▶ _Activity_
Identify all lines below that hold "button" and collect them.

▶ _Task material_
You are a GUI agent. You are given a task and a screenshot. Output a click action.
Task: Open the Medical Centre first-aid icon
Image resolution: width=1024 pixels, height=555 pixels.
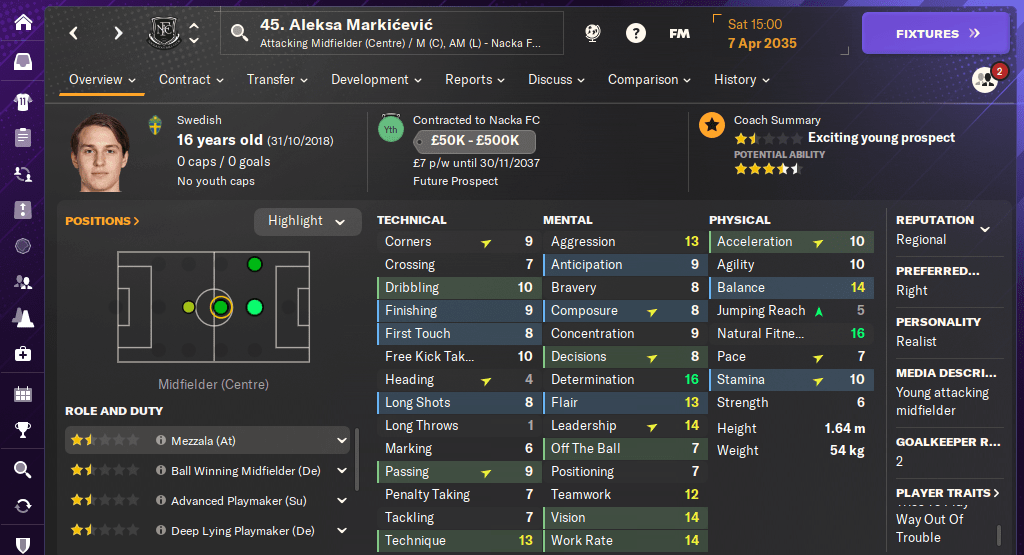coord(22,354)
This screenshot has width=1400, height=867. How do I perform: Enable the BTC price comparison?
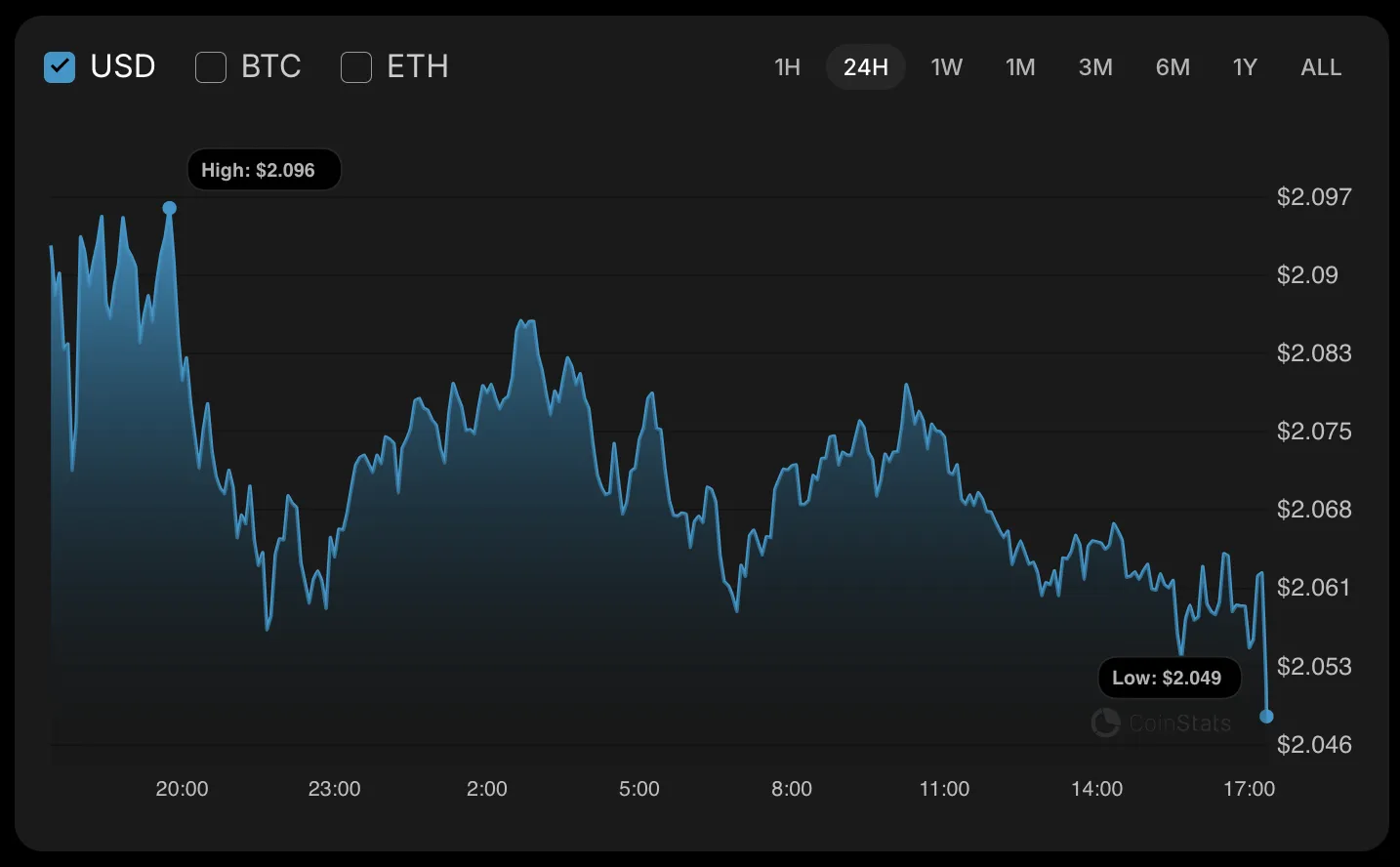point(211,66)
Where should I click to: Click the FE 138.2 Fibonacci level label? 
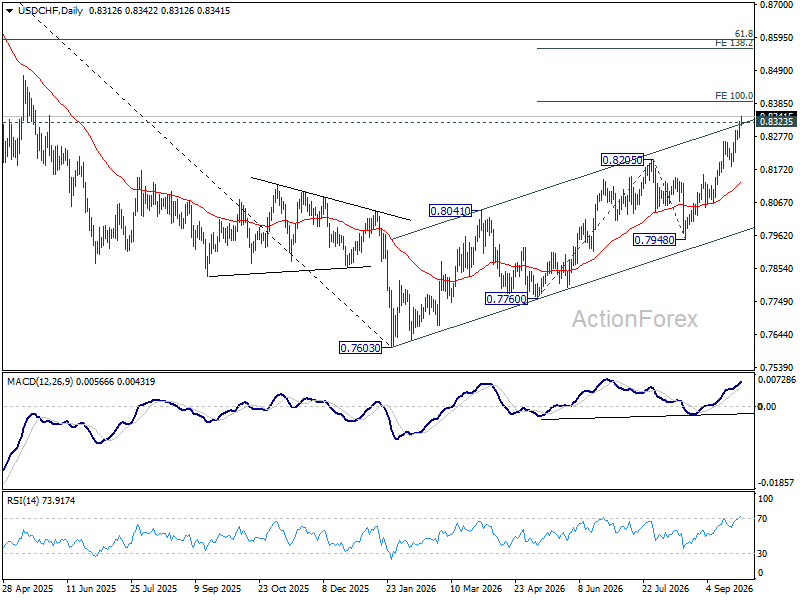[734, 43]
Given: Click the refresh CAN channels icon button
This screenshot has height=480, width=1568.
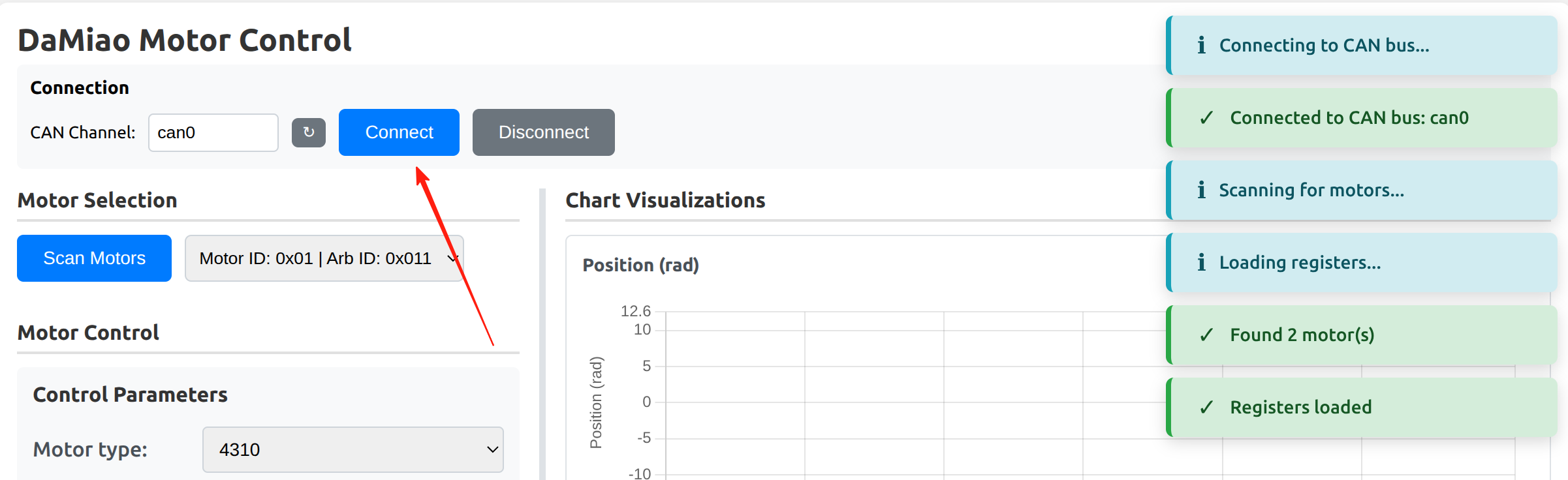Looking at the screenshot, I should click(308, 132).
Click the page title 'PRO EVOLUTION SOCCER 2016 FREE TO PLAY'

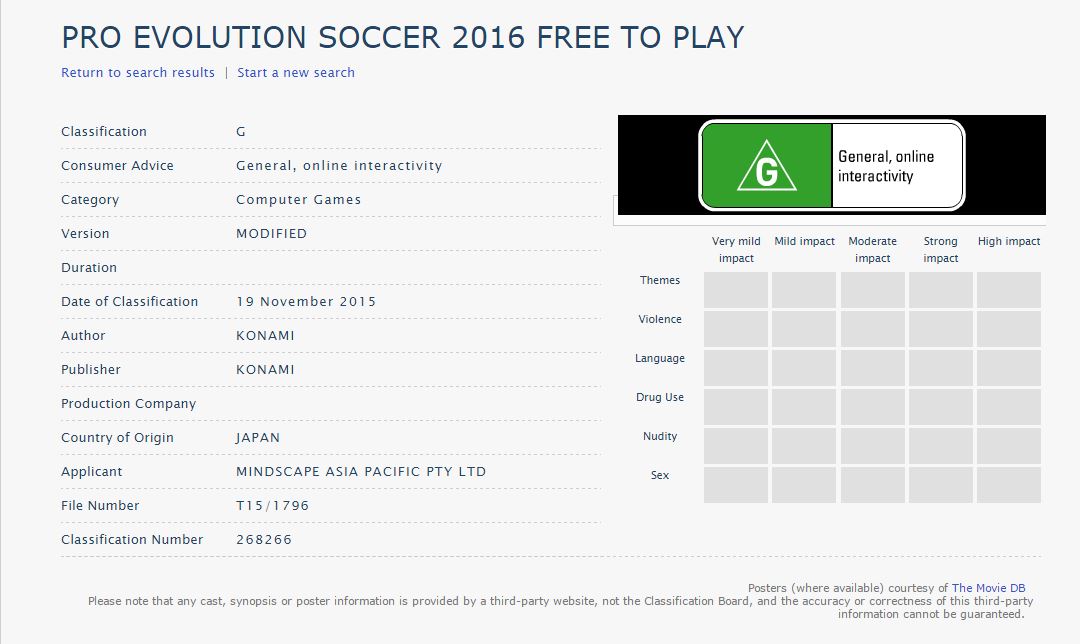[403, 37]
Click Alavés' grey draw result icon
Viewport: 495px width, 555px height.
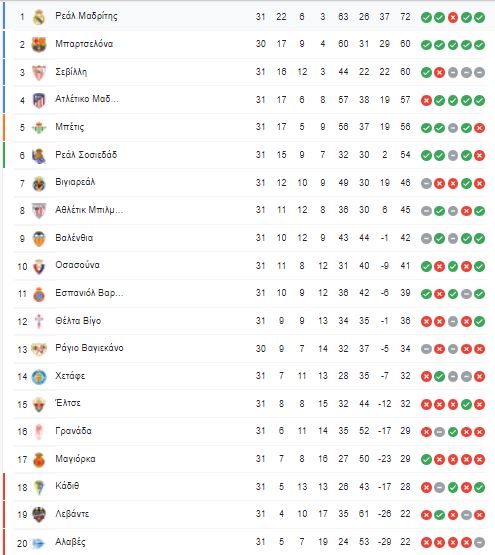pos(479,542)
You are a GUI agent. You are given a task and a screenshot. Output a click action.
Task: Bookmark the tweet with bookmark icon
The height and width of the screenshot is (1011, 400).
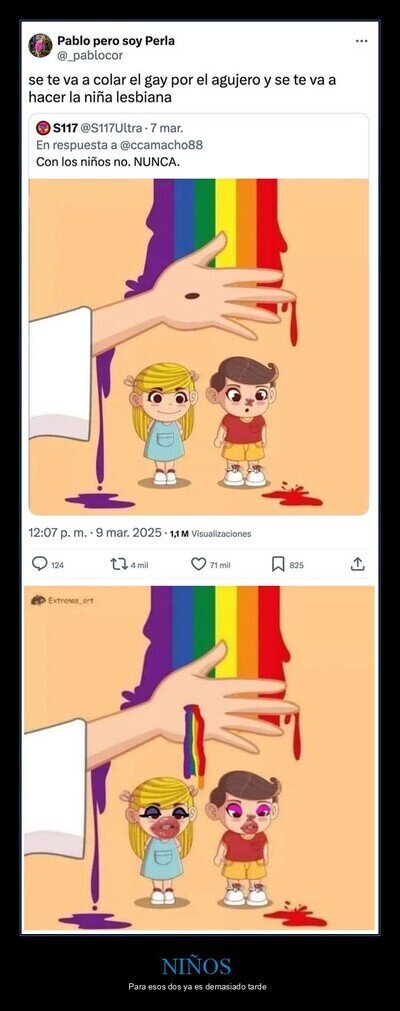pos(278,564)
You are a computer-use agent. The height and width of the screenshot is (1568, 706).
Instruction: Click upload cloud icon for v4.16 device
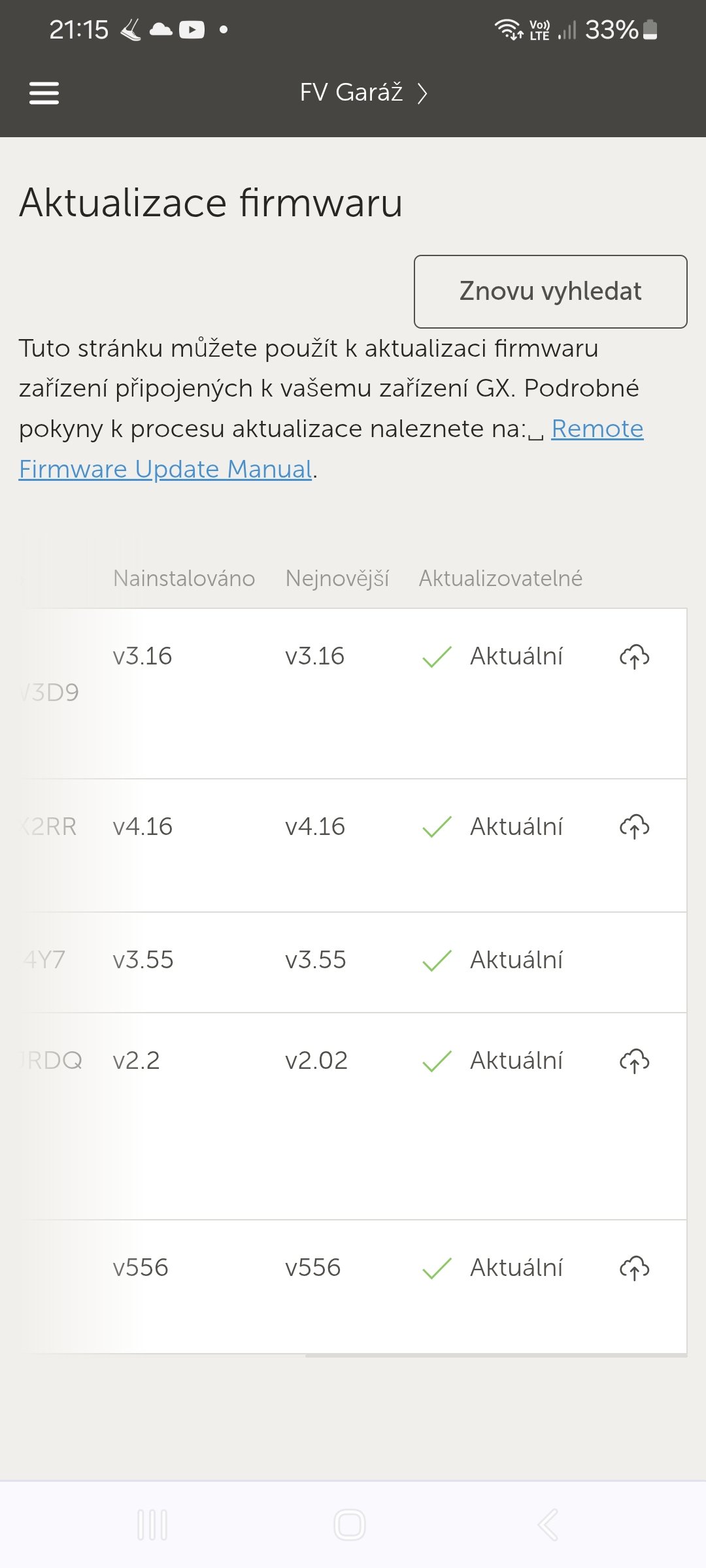click(x=634, y=827)
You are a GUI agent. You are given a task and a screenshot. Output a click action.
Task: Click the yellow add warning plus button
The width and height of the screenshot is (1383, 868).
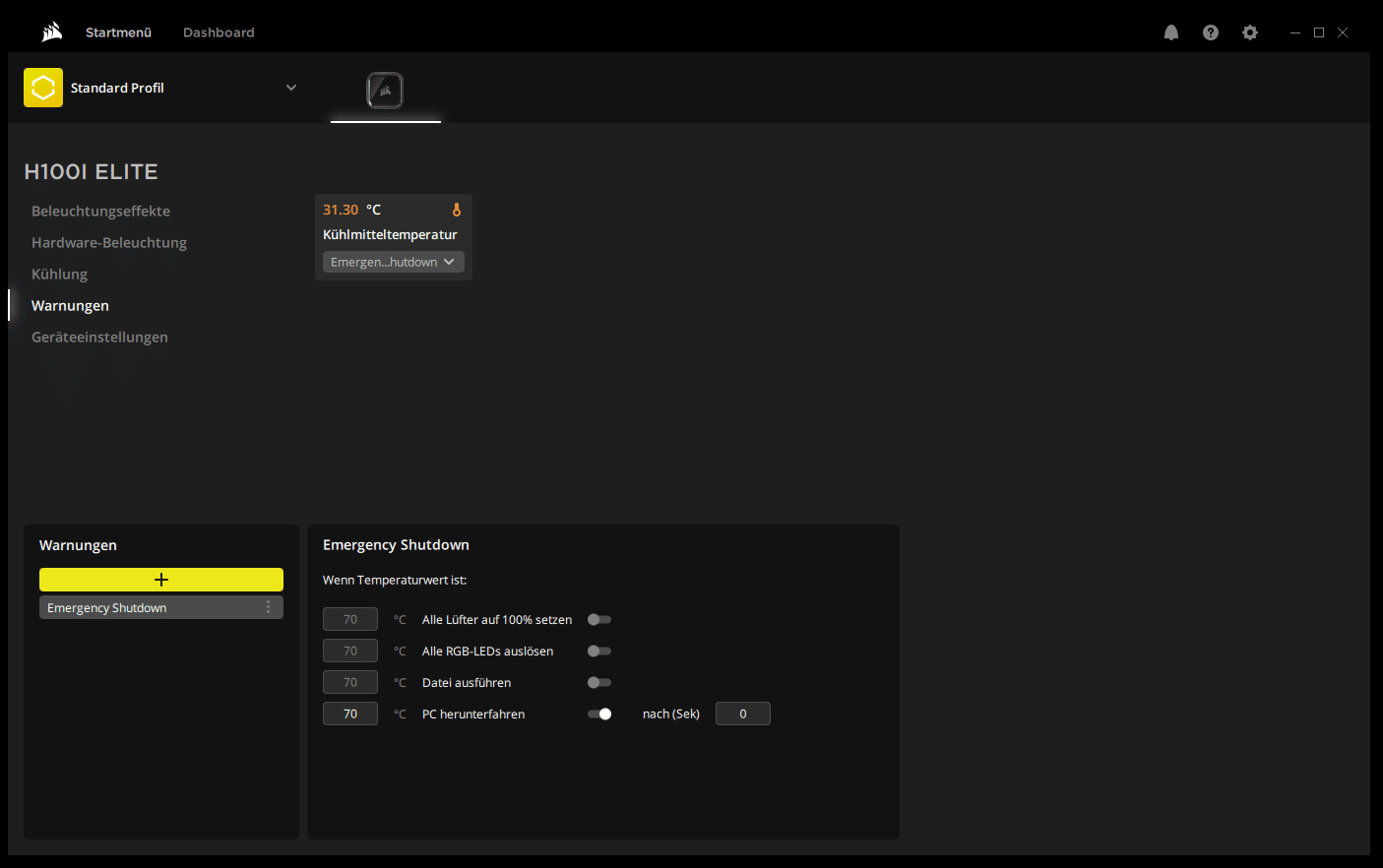click(161, 580)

▶ _Your solution_
Given: Click the refresh CAN channels icon button
Task: Click the yellow add warning plus button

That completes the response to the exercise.